◆ INSTRUCCIONES Y REQUISITOS:
Identifica cada línea de los datos que contenga la palabra "size" y cópiala completa. Las mayúsculas y las minúsculas cuentan.
___
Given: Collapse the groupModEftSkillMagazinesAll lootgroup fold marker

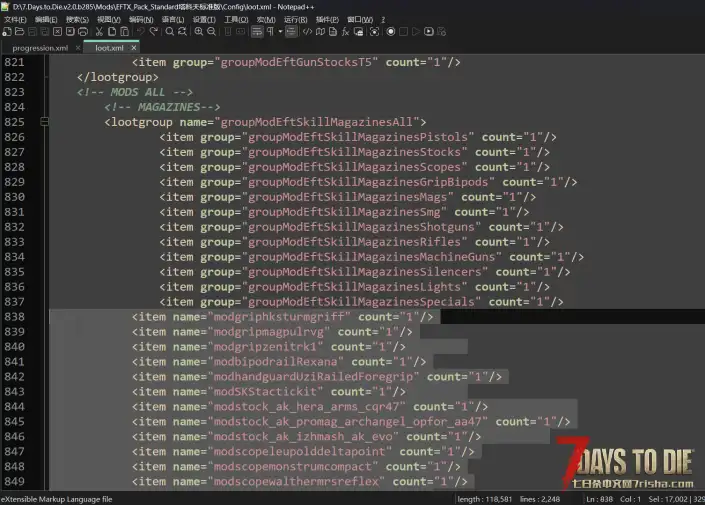Looking at the screenshot, I should point(44,122).
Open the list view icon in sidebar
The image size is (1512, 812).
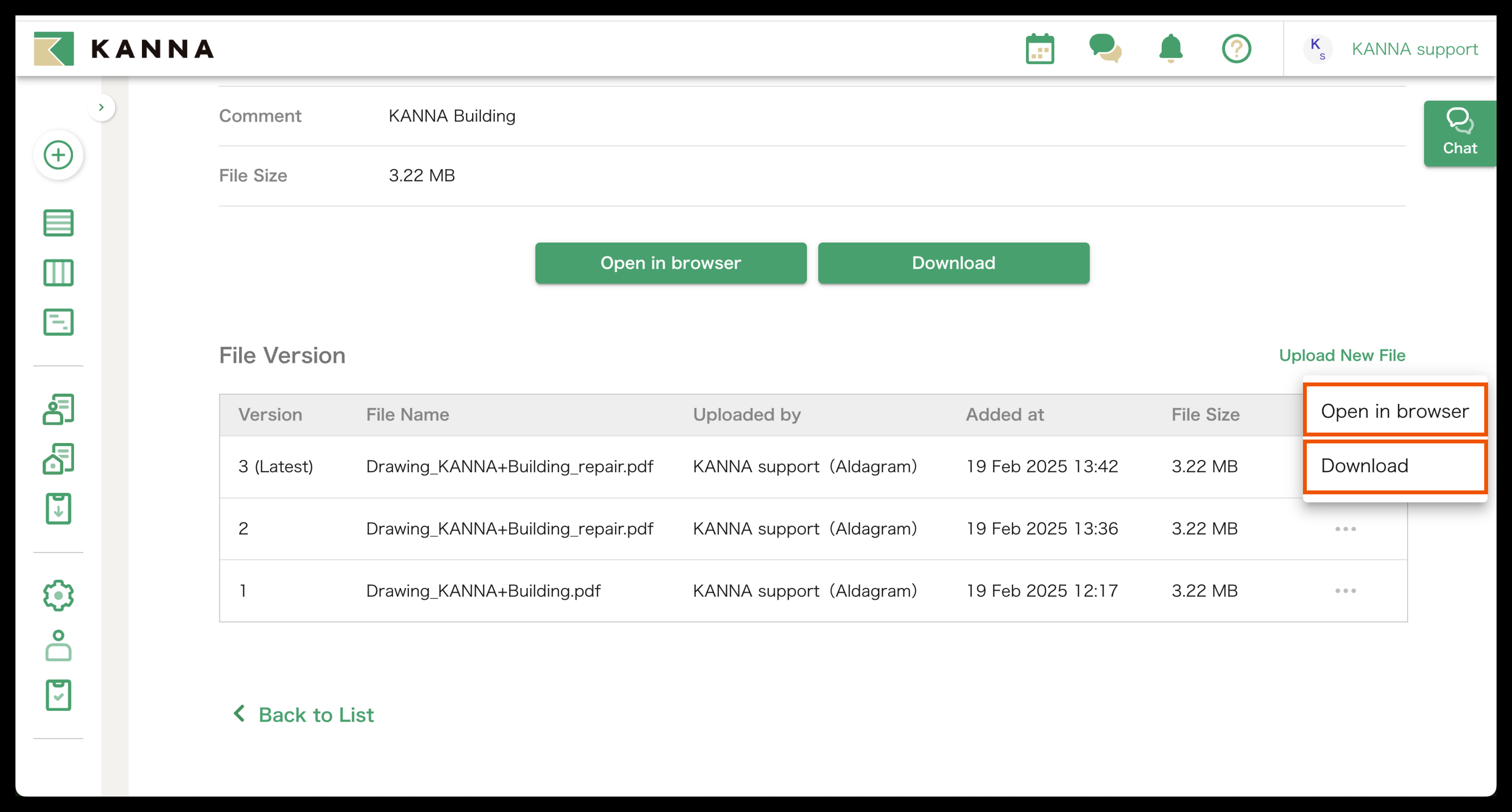[x=58, y=223]
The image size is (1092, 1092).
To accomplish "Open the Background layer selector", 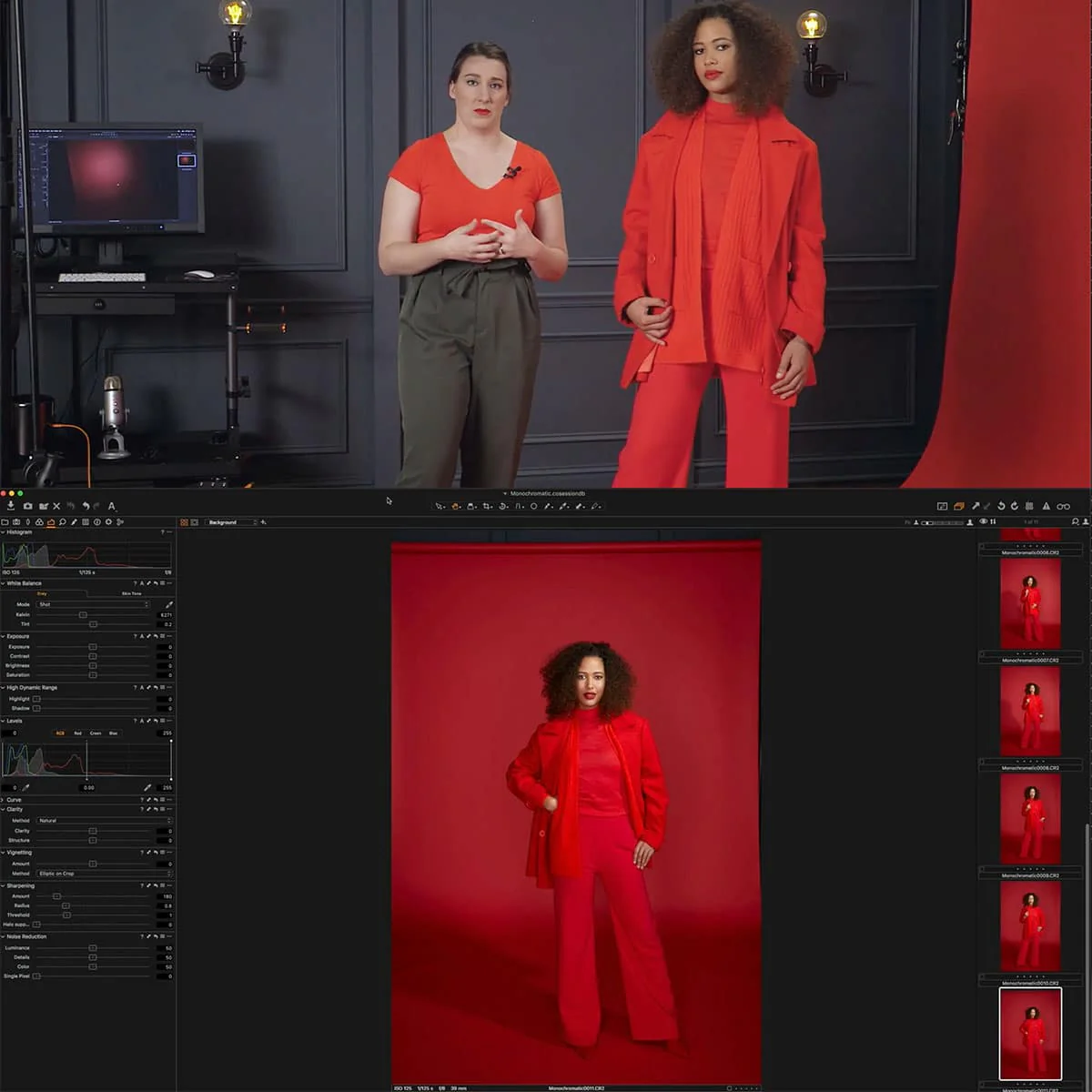I will pos(231,522).
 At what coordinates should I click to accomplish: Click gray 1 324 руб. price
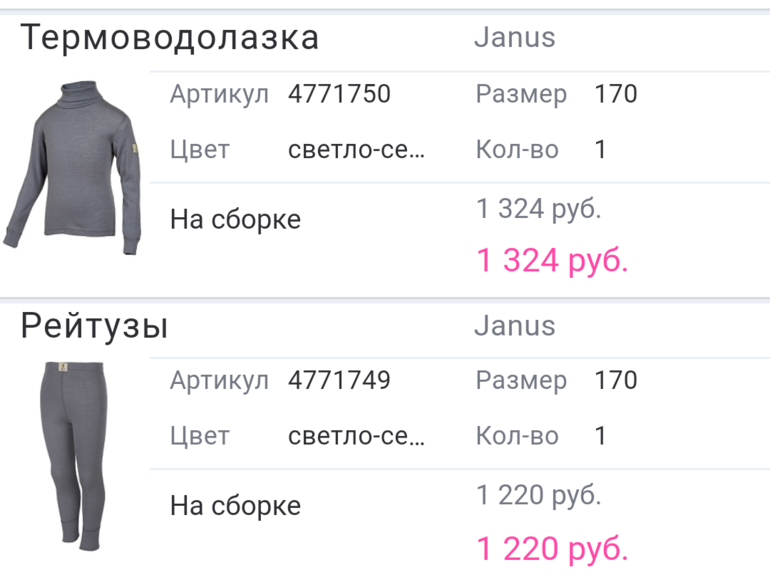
___
◆ RESULTADO:
The image size is (1512, 812).
The image size is (1092, 1092).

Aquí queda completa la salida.